Records contained in a dataset:
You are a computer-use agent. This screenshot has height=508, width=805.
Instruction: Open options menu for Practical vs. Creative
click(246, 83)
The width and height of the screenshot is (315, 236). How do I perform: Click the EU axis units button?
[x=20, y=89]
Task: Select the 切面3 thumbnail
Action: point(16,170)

> Your goal
Each entry is to be retyped exactly as it appears.

> Exercise solution
You are a computer-use agent. This screenshot has height=508, width=805.
Instruction: Open options menu for Practical vs. Creative
click(246, 83)
The width and height of the screenshot is (315, 236). How do I perform: Click the EU axis units button?
[x=20, y=89]
Task: Select the 切面3 thumbnail
Action: point(16,170)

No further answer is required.